> [TRY IT] Scan the lines below; pull out those with "computer".

Start of DATA SHOWN

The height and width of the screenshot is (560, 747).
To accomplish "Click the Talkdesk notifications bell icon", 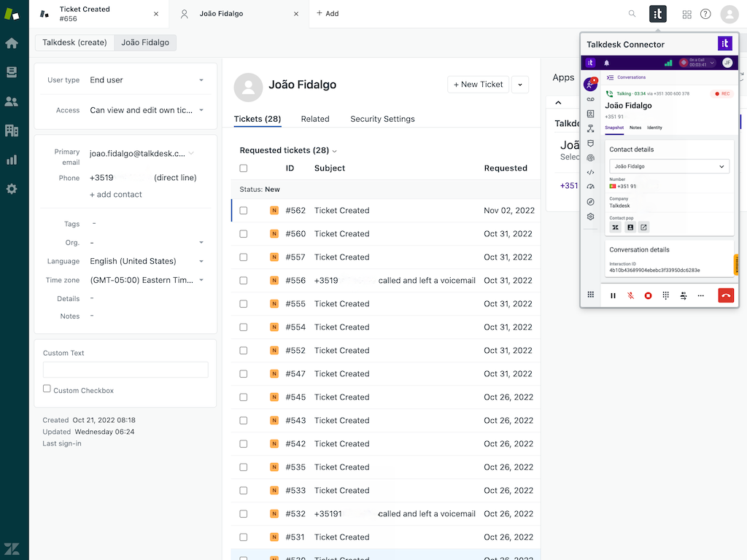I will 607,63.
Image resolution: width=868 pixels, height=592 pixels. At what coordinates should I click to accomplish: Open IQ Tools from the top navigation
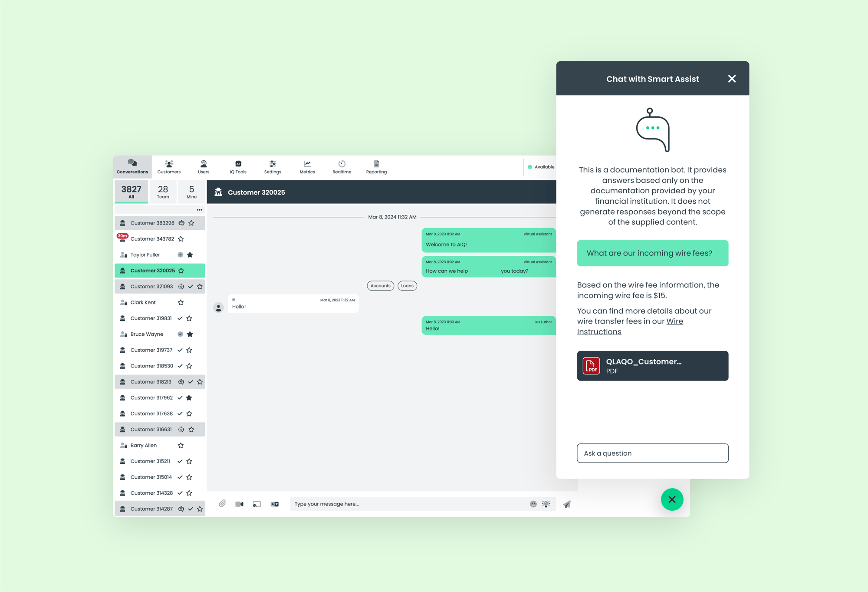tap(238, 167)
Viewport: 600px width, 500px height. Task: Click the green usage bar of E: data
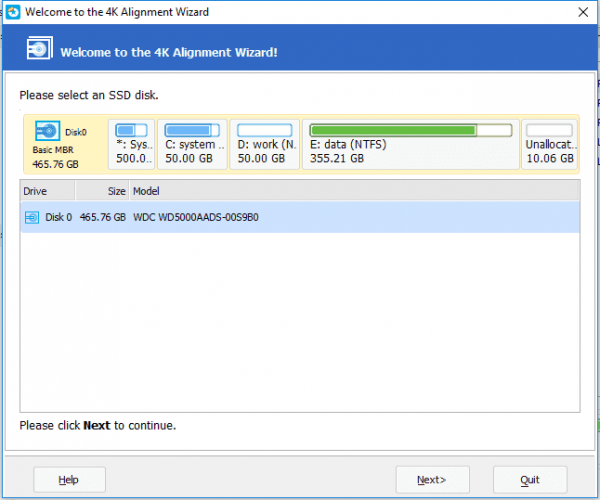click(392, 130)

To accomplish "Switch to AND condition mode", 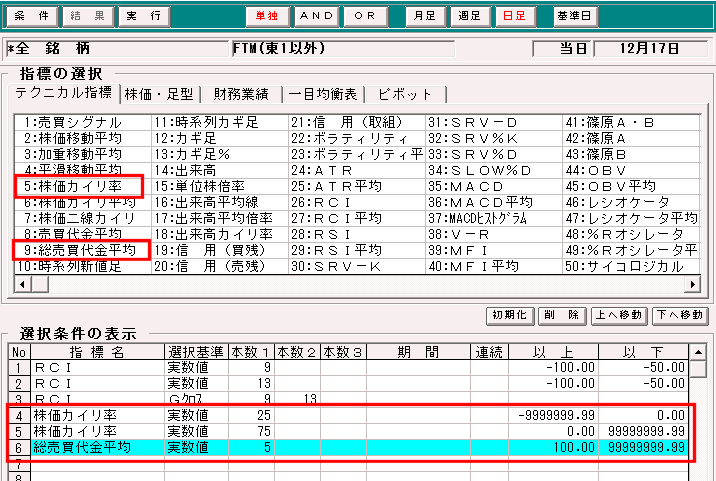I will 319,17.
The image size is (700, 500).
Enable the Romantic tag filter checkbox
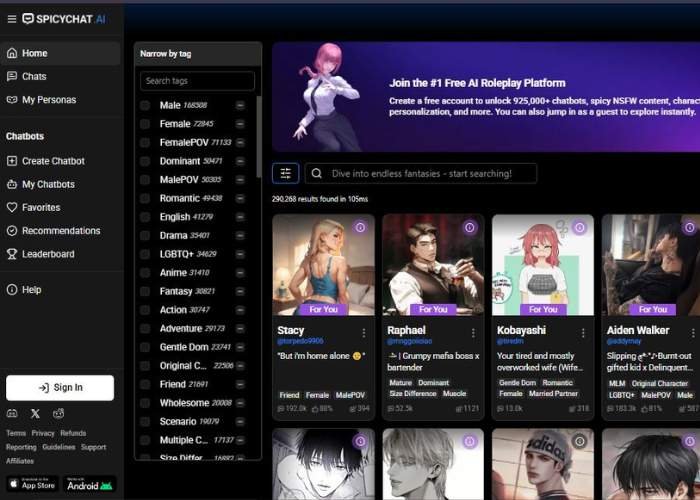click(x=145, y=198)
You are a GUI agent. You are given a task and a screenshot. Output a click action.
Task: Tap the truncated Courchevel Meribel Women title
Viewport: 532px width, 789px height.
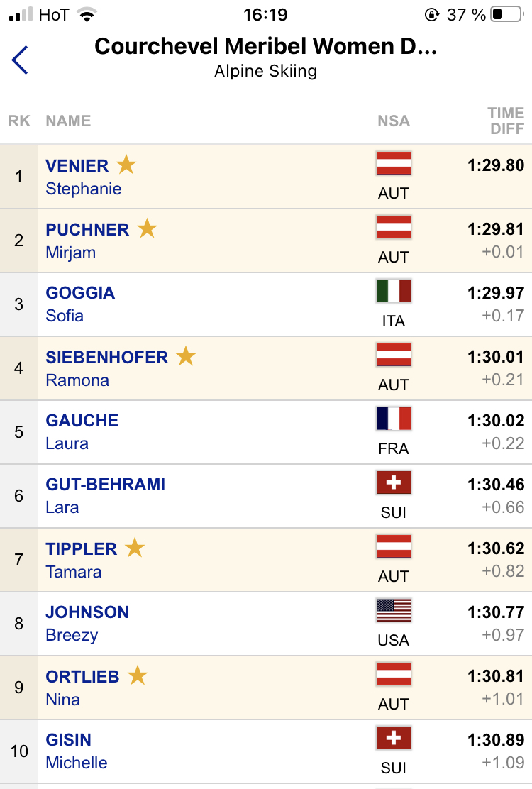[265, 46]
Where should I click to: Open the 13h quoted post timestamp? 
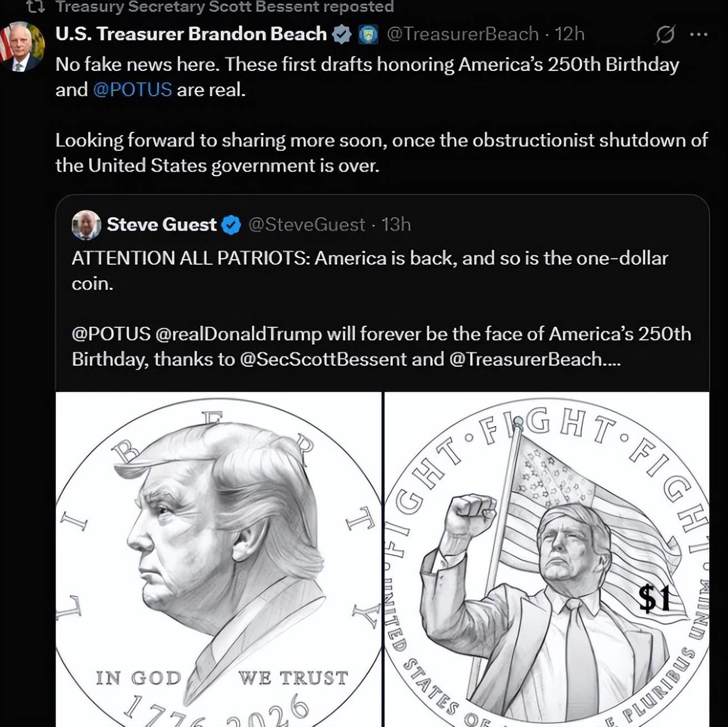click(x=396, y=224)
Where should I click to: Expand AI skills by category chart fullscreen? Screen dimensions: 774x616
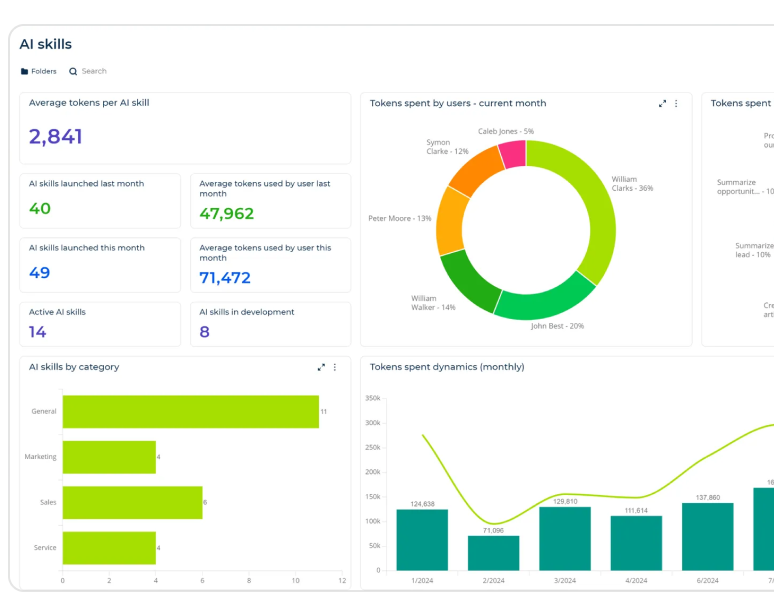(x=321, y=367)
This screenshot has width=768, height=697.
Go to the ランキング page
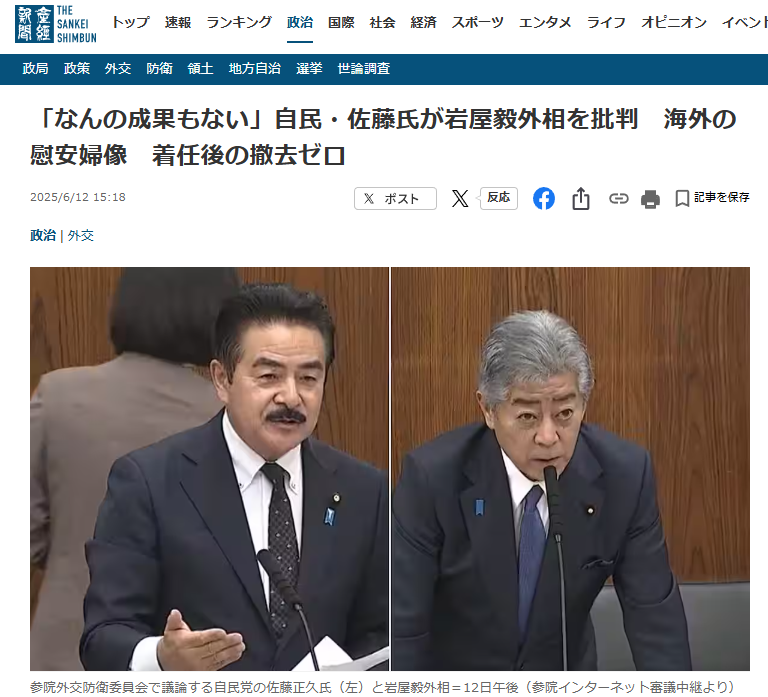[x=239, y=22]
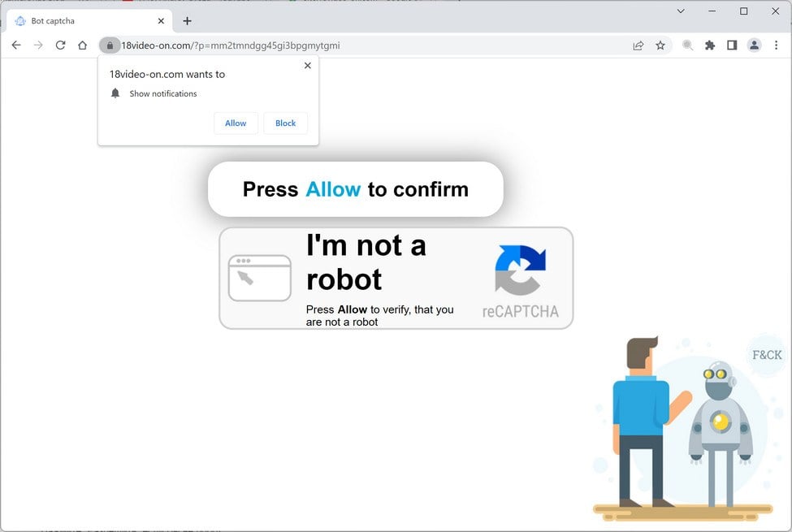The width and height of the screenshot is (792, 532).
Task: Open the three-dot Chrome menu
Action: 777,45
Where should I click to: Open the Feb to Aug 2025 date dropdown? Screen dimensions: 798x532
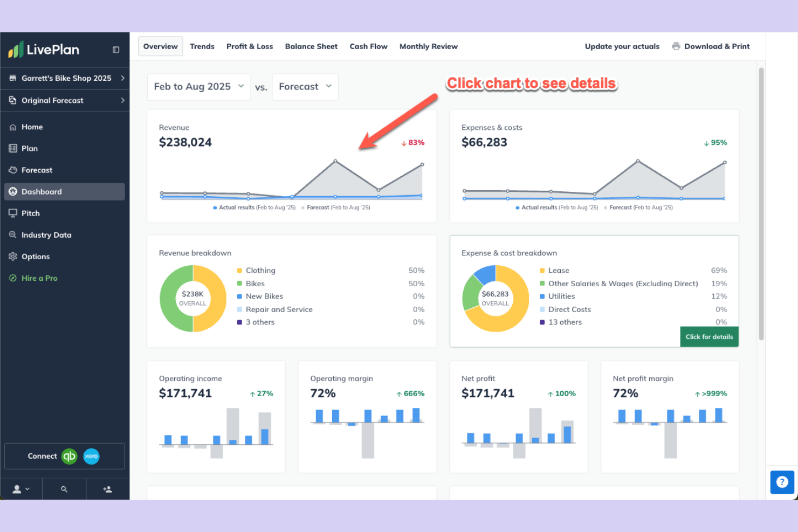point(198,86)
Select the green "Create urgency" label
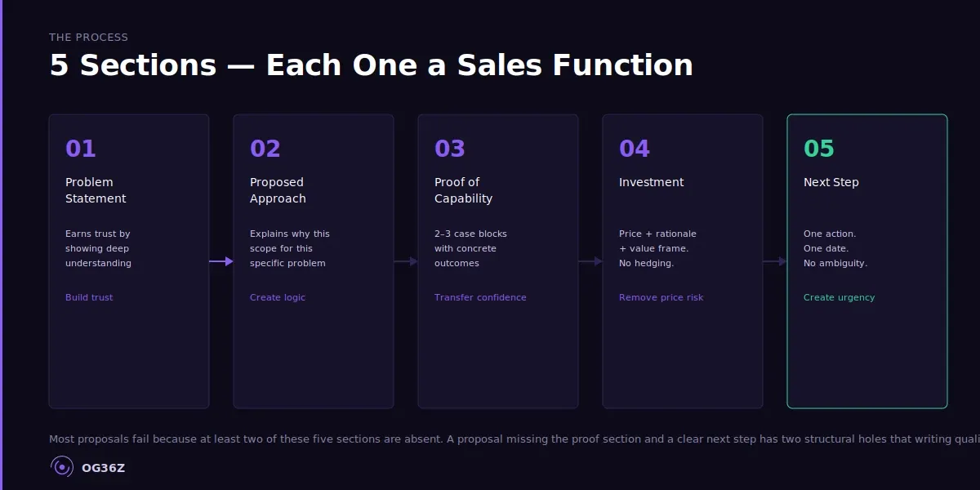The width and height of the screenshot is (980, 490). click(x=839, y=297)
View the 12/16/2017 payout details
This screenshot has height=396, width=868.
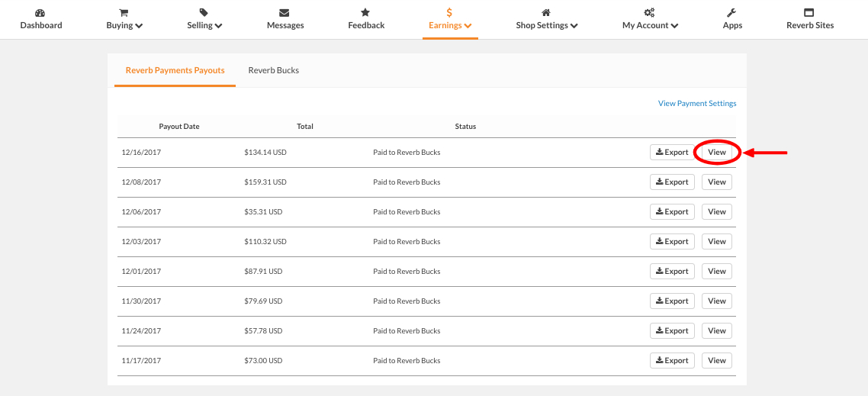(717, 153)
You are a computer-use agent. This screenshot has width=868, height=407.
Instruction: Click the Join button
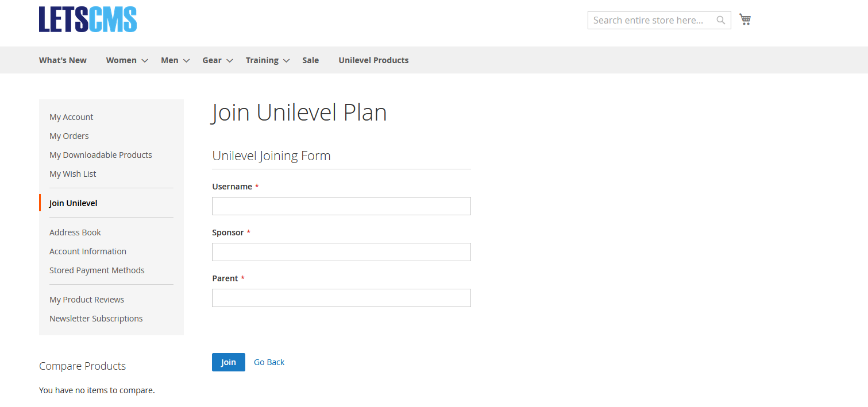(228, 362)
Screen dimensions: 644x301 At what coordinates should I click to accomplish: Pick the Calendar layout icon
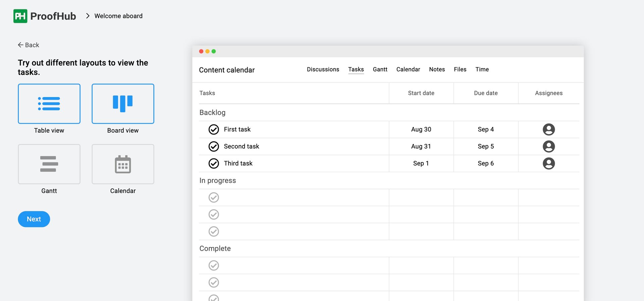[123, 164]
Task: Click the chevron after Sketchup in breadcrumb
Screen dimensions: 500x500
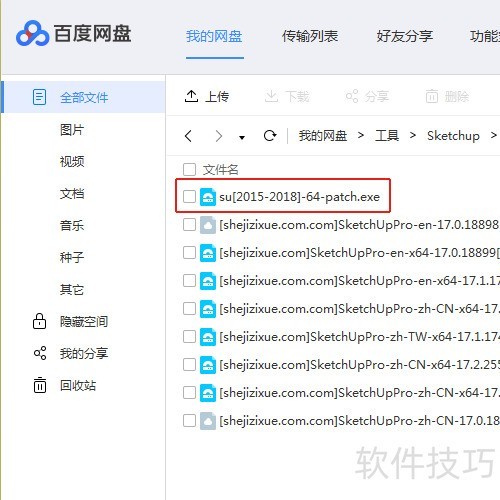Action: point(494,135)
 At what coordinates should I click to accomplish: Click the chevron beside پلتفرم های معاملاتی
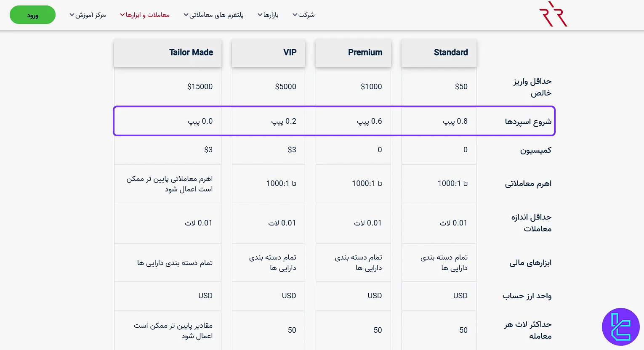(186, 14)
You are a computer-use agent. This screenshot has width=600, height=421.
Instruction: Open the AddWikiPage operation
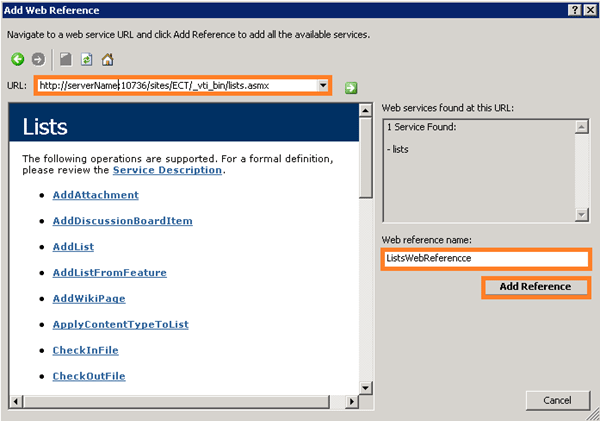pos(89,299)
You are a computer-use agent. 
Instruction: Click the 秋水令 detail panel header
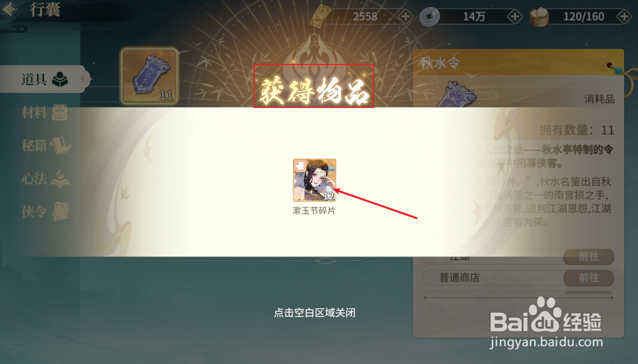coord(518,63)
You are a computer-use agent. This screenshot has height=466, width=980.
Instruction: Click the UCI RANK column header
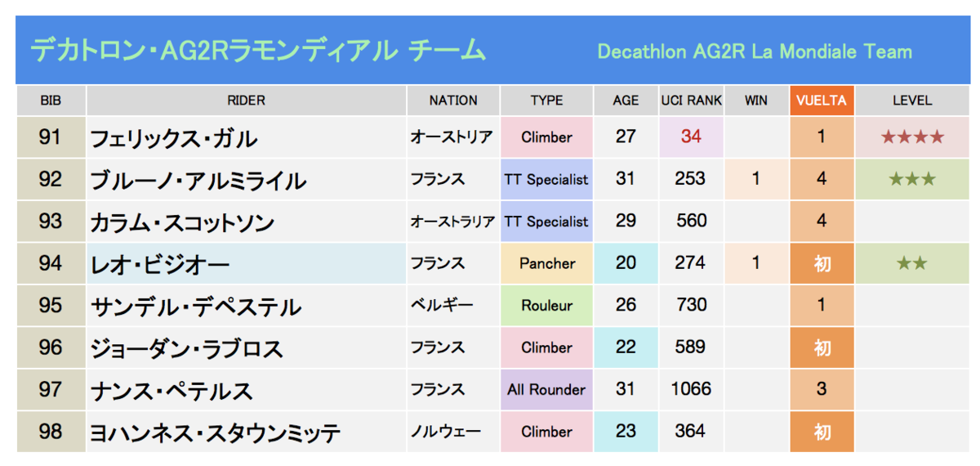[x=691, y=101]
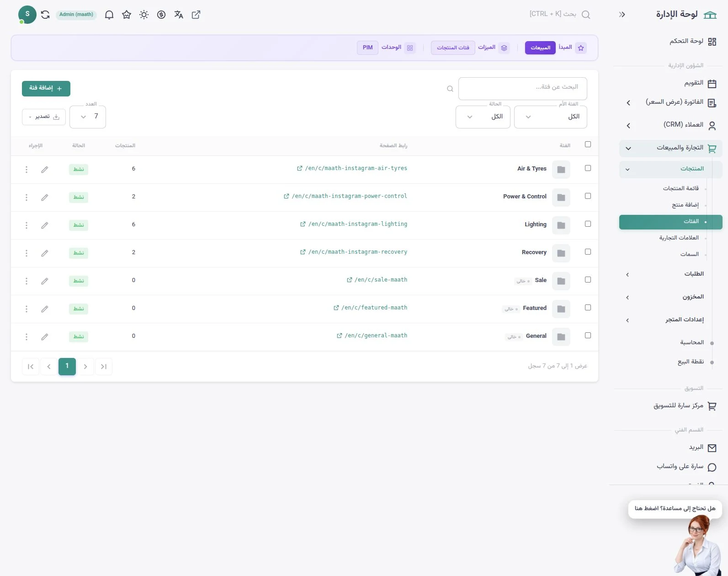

End of DATA SHOWN

> [TASK OUTPUT]
You are a computer-use agent. This screenshot has width=868, height=407.
You are a computer-use agent. This screenshot has width=600, height=421.
You are a computer-use agent. 
You are a computer-use agent. This screenshot has height=466, width=980.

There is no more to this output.